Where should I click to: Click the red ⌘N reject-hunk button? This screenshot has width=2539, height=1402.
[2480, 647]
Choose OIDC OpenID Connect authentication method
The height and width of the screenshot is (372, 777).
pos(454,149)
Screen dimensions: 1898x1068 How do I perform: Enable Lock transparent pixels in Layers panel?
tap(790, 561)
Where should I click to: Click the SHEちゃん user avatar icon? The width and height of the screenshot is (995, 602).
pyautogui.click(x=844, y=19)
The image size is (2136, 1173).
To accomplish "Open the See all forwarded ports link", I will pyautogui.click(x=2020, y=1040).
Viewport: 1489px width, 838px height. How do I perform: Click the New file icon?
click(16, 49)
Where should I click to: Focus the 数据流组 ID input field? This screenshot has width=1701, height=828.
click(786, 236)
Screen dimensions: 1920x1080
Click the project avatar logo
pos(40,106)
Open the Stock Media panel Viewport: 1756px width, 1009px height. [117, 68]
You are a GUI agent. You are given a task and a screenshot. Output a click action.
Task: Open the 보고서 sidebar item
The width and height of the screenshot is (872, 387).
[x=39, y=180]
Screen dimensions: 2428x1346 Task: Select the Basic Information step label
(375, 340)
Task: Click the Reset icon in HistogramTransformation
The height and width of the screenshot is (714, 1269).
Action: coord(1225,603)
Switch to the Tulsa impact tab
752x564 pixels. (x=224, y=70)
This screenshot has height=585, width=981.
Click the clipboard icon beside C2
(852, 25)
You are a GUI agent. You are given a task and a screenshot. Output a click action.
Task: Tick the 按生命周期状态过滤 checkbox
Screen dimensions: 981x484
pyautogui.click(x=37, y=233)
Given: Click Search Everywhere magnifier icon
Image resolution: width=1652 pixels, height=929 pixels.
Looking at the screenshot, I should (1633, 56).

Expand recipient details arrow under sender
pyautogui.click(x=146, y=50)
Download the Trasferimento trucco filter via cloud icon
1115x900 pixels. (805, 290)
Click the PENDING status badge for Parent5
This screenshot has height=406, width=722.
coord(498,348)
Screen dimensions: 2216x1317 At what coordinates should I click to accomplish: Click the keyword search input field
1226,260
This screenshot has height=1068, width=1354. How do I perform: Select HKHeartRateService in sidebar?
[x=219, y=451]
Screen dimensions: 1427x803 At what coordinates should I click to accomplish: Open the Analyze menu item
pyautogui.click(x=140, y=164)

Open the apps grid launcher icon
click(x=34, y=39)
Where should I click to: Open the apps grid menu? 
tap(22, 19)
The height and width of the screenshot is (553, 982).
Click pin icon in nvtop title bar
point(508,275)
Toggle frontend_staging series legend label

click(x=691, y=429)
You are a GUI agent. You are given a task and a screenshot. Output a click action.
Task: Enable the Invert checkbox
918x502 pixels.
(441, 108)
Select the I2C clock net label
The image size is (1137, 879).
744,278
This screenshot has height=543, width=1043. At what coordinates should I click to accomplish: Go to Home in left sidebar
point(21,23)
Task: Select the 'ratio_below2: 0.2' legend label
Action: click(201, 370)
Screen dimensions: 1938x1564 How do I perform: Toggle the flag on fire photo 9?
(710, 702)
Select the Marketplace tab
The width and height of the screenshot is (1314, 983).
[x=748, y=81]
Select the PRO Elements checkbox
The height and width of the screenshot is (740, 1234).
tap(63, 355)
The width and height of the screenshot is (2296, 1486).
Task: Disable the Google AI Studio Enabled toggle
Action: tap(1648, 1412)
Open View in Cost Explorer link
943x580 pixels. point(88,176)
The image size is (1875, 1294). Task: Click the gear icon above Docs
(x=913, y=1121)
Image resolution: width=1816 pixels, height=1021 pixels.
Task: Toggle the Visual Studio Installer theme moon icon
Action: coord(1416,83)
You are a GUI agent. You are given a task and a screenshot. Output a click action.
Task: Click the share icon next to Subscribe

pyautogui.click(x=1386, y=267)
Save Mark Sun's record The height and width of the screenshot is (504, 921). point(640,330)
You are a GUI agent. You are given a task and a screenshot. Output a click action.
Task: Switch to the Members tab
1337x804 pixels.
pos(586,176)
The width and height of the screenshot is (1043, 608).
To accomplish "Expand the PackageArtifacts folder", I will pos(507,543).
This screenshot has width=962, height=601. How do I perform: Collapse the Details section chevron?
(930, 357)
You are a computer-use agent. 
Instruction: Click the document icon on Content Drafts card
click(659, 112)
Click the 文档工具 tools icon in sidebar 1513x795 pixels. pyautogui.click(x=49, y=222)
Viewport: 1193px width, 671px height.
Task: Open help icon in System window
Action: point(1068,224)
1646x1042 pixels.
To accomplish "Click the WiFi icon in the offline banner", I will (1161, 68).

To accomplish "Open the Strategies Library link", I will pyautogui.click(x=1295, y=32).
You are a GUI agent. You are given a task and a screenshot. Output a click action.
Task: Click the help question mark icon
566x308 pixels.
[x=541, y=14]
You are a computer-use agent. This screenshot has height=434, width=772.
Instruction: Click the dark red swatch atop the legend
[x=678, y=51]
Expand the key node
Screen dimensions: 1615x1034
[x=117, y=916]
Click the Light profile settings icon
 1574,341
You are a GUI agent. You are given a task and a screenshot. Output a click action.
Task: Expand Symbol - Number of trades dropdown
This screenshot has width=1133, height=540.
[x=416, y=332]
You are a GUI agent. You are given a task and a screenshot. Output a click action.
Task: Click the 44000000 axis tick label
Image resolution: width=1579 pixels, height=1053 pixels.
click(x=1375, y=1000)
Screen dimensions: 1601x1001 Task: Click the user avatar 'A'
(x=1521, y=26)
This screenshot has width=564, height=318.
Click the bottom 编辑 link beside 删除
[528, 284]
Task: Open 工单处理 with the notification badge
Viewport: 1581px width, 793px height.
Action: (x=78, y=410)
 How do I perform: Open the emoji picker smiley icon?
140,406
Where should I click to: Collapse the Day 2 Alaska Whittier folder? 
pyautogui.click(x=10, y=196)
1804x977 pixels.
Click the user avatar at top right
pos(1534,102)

Your goal> The material above must be returned in full, exactly as written.

Response to this exercise>
Where should I click to: Click the red ⌘N reject-hunk button? This screenshot has width=2539, height=1402.
[2480, 647]
Choose OIDC OpenID Connect authentication method
The height and width of the screenshot is (372, 777).
pos(454,149)
Screen dimensions: 1898x1068 How do I perform: Enable Lock transparent pixels in Layers panel?
tap(790, 561)
Where should I click to: Click the SHEちゃん user avatar icon? The width and height of the screenshot is (995, 602).
pyautogui.click(x=844, y=19)
The image size is (2136, 1173).
To accomplish "Open the See all forwarded ports link", I will pyautogui.click(x=2020, y=1040).
Viewport: 1489px width, 838px height. How do I perform: Click the New file icon?
click(16, 49)
Where should I click to: Focus the 数据流组 ID input field? This screenshot has width=1701, height=828.
click(786, 236)
Screen dimensions: 1920x1080
Click the project avatar logo
pos(40,106)
Open the Stock Media panel Viewport: 1756px width, 1009px height. [117, 68]
You are a GUI agent. You are given a task and a screenshot. Output a click action.
Task: Open the 보고서 sidebar item
The width and height of the screenshot is (872, 387).
[x=39, y=180]
Screen dimensions: 2428x1346 Task: Select the Basic Information step label
(375, 340)
Task: Click the Reset icon in HistogramTransformation
The height and width of the screenshot is (714, 1269).
Action: coord(1225,603)
Switch to the Tulsa impact tab
752x564 pixels. (x=224, y=70)
This screenshot has height=585, width=981.
Click the clipboard icon beside C2
(852, 25)
You are a GUI agent. You are given a task and a screenshot. Output a click action.
Task: Tick the 按生命周期状态过滤 checkbox
Screen dimensions: 981x484
pyautogui.click(x=37, y=233)
Given: Click Search Everywhere magnifier icon
Image resolution: width=1652 pixels, height=929 pixels.
Looking at the screenshot, I should (1633, 56).

Expand recipient details arrow under sender
pyautogui.click(x=146, y=50)
Download the Trasferimento trucco filter via cloud icon
1115x900 pixels. (805, 290)
Click the PENDING status badge for Parent5
This screenshot has height=406, width=722.
coord(498,348)
Screen dimensions: 2216x1317 At what coordinates should I click to accomplish: Click the keyword search input field
1226,260
This screenshot has height=1068, width=1354. How do I perform: Select HKHeartRateService in sidebar?
[x=219, y=451]
Screen dimensions: 1427x803 At what coordinates should I click to accomplish: Open the Analyze menu item
pyautogui.click(x=140, y=164)

Open the apps grid launcher icon
click(x=34, y=39)
Where should I click to: Open the apps grid menu? 
tap(22, 19)
The height and width of the screenshot is (553, 982).
Click pin icon in nvtop title bar
point(508,275)
Toggle frontend_staging series legend label

click(x=691, y=429)
You are a GUI agent. You are given a task and a screenshot. Output a click action.
Task: Enable the Invert checkbox
918x502 pixels.
(441, 108)
Select the I2C clock net label
The image size is (1137, 879).
744,278
This screenshot has height=543, width=1043. At what coordinates should I click to accomplish: Go to Home in left sidebar
point(21,23)
Task: Select the 'ratio_below2: 0.2' legend label
Action: click(201, 370)
Screen dimensions: 1938x1564 How do I perform: Toggle the flag on fire photo 9?
(710, 702)
Select the Marketplace tab
The width and height of the screenshot is (1314, 983).
[x=748, y=81]
Select the PRO Elements checkbox
The height and width of the screenshot is (740, 1234).
tap(63, 355)
The width and height of the screenshot is (2296, 1486).
Task: Disable the Google AI Studio Enabled toggle
Action: tap(1648, 1412)
Open View in Cost Explorer link
943x580 pixels. point(88,176)
The image size is (1875, 1294). Task: Click the gear icon above Docs
(x=913, y=1121)
Image resolution: width=1816 pixels, height=1021 pixels.
Task: Toggle the Visual Studio Installer theme moon icon
Action: coord(1416,83)
You are a GUI agent. You are given a task and a screenshot. Output a click action.
Task: Click the share icon next to Subscribe

pyautogui.click(x=1386, y=267)
Save Mark Sun's record The height and width of the screenshot is (504, 921). point(640,330)
You are a GUI agent. You are given a task and a screenshot. Output a click action.
Task: Switch to the Members tab
1337x804 pixels.
pos(586,176)
The width and height of the screenshot is (1043, 608).
To accomplish "Expand the PackageArtifacts folder", I will pos(507,543).
This screenshot has width=962, height=601. How do I perform: Collapse the Details section chevron?
(930, 357)
You are a computer-use agent. 
Instruction: Click the document icon on Content Drafts card
click(659, 112)
Click the 文档工具 tools icon in sidebar 1513x795 pixels. pyautogui.click(x=49, y=222)
Viewport: 1193px width, 671px height.
Task: Open help icon in System window
Action: point(1068,224)
1646x1042 pixels.
To accomplish "Click the WiFi icon in the offline banner", I will (1161, 68).

To accomplish "Open the Strategies Library link", I will pyautogui.click(x=1295, y=32).
You are a GUI agent. You are given a task and a screenshot. Output a click action.
Task: Click the help question mark icon
566x308 pixels.
[x=541, y=14]
You are a computer-use agent. This screenshot has height=434, width=772.
Instruction: Click the dark red swatch atop the legend
[x=678, y=51]
Expand the key node
Screen dimensions: 1615x1034
[x=117, y=916]
Click the Light profile settings icon
 1574,341
You are a GUI agent. You are given a task and a screenshot. Output a click action.
Task: Expand Symbol - Number of trades dropdown
This screenshot has width=1133, height=540.
[x=416, y=332]
You are a GUI agent. You are given a task and a screenshot. Output a click action.
Task: Click the 44000000 axis tick label
Image resolution: width=1579 pixels, height=1053 pixels.
click(x=1375, y=1000)
Screen dimensions: 1601x1001 Task: Click the user avatar 'A'
(x=1521, y=26)
This screenshot has width=564, height=318.
Click the bottom 编辑 link beside 删除
[528, 284]
Task: Open 工单处理 with the notification badge
Viewport: 1581px width, 793px height.
Action: (x=78, y=410)
 How do I perform: Open the emoji picker smiley icon?
140,406
Where should I click to: Collapse the Day 2 Alaska Whittier folder? 
pyautogui.click(x=10, y=196)
1804x977 pixels.
Click the user avatar at top right
pos(1534,102)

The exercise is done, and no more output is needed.